When it comes to improving WordPress performance and speed, one of the more commonly asked questions by more experienced users is, can query strings be removed from static resources?

The answer to that is yes, they can. Usually, the JS and CSS files for your WordPress website will contain the version of the file at the end of the URL, for example, ‘domain.com/style.css? ver=4.5’.

Some servers can’t cache a query string even if the header, cache-control: public is there and this means that getting rid of these strings can provide some small measure of improvement to caching which, in turn, speeds up your website a little.

If you use GTMetrix or Pingdom, sometimes you will see a warning pop up that tells you to remove these strings, so that’s what we are going to do here.

WordPress developers often use file versioning as well so that, when you get around to updating your plugins, you won’t need to flush out the cache.

For example, if a developer releases an update that changes style.css? ver=4.5’ to ver=4.6, it gets seen as a brand-new URL and, as a result, does not get cached.

Removing a Query String from a Static Resource

You can do this in a couple of ways, one way with a plugin and the other using code. If you make use of a CDN for delivering your content, you might not need to do this; some CDN providers already include query string caching as part of their service.

Do check with your provider and with your host before you do any of the following, to see if they already do it for you or can help you do it.

Using a Plugin

Using a plugin is by far the easiest way to remove query strings and the best is called Query Strings Remover. It is an incredibly popular plugin and it will take out all query strings, including “&” and “?” from your URLs in any of your CSS, JS and other static resources.
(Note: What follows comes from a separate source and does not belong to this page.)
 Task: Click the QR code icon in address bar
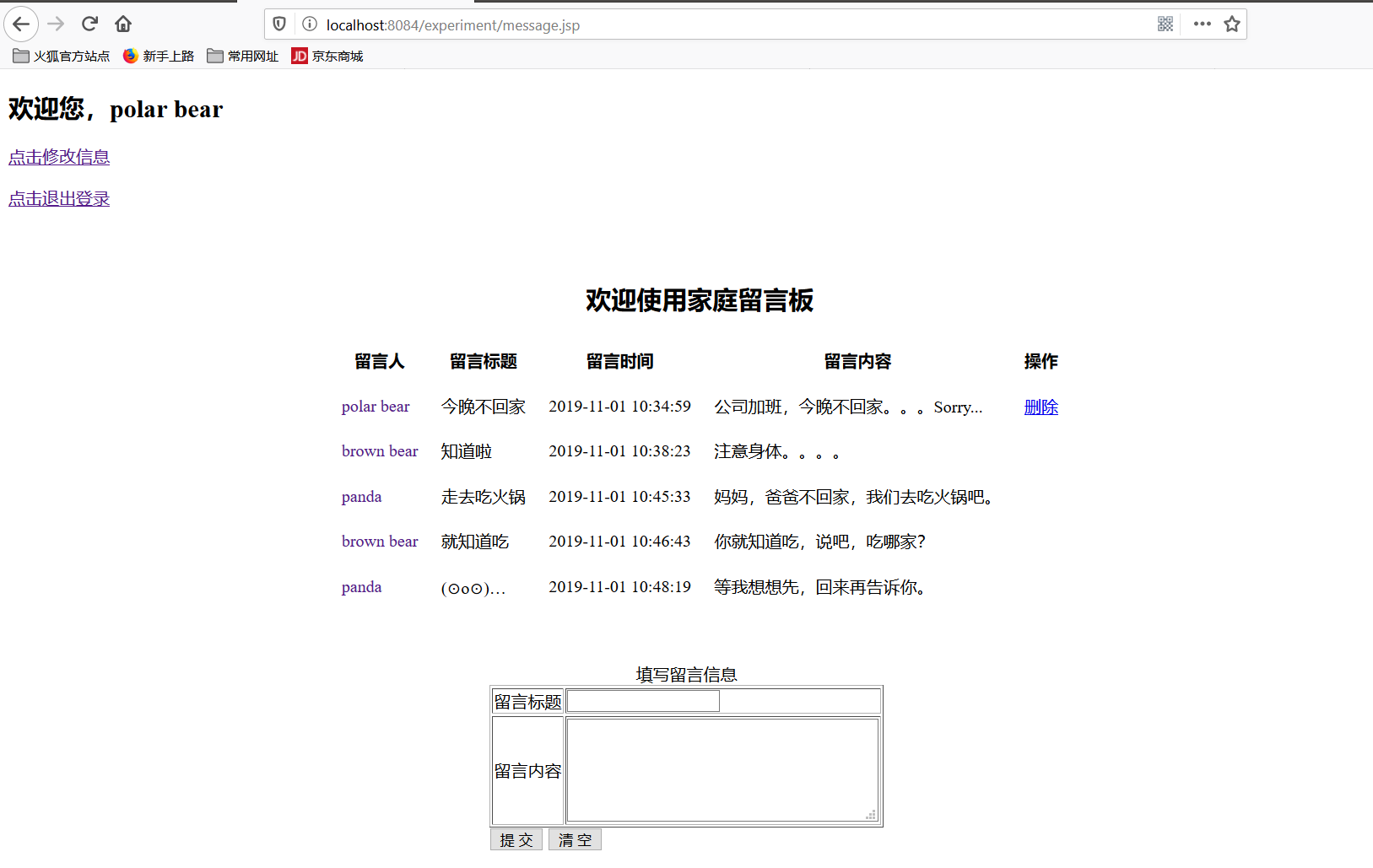(x=1165, y=24)
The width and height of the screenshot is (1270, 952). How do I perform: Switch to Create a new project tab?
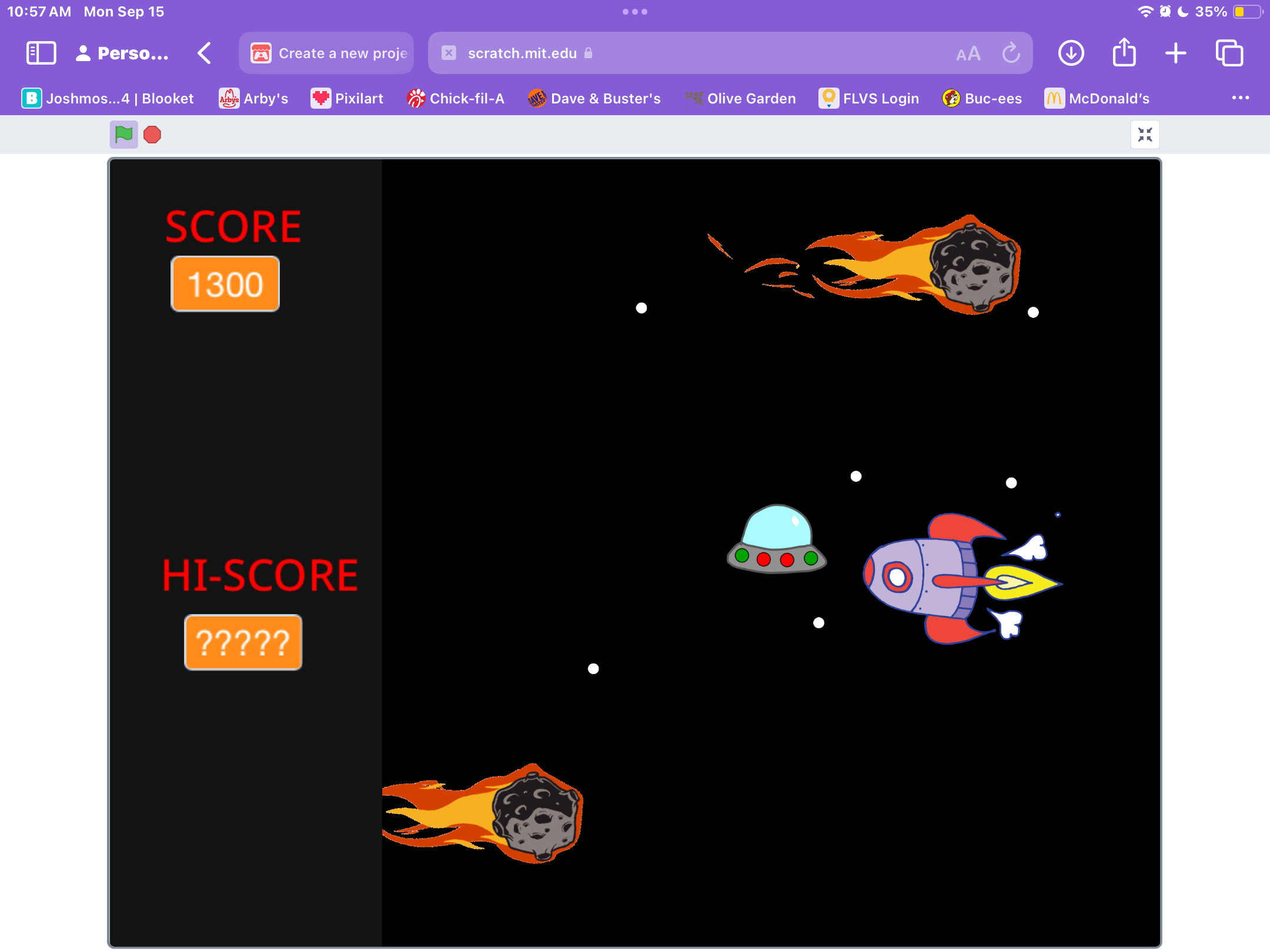pyautogui.click(x=327, y=53)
Download it from WordPress, the same way as you do any other plugin, install it and away you go. You don’t even need to configure it. DO clear your cache after you have installed it though, to make sure you can see the changes.

Alternatively, you could use another popular WordPress plugin called Remove Query Strings from Static Resources, which works the same way as the previous one. Do make sure you only run one of these plugins at a time.

Using Code

Not everyone wants to add another plugin to their WordPress website; after all, too many of these don’t do your website performance any favors either.

In that case, if you are happy and experienced enough to change the functions.PHP file for your WordPress theme then you can do it with code.

A word of warning here; do not attempt this if you have never done this before or are not comfortable; doing it wrong could break your website!

Locate the fucntions.PHP file in your WordPress theme and add this code:

‘function _remove_script_version( $src ){
$parts = explode( ‘?’, $src );
return $parts[0];
}
add_filter( ‘script_loader_src’, ‘_remove_script_version’, 15, 1 );
add_filter( ‘style_loader_src’, ‘_remove_script_version’, 15, 1 );’

If you do it right and you don’t break your website, you won’t get that warning in Pingdom or GTMetrix and your website should be that little bit faster.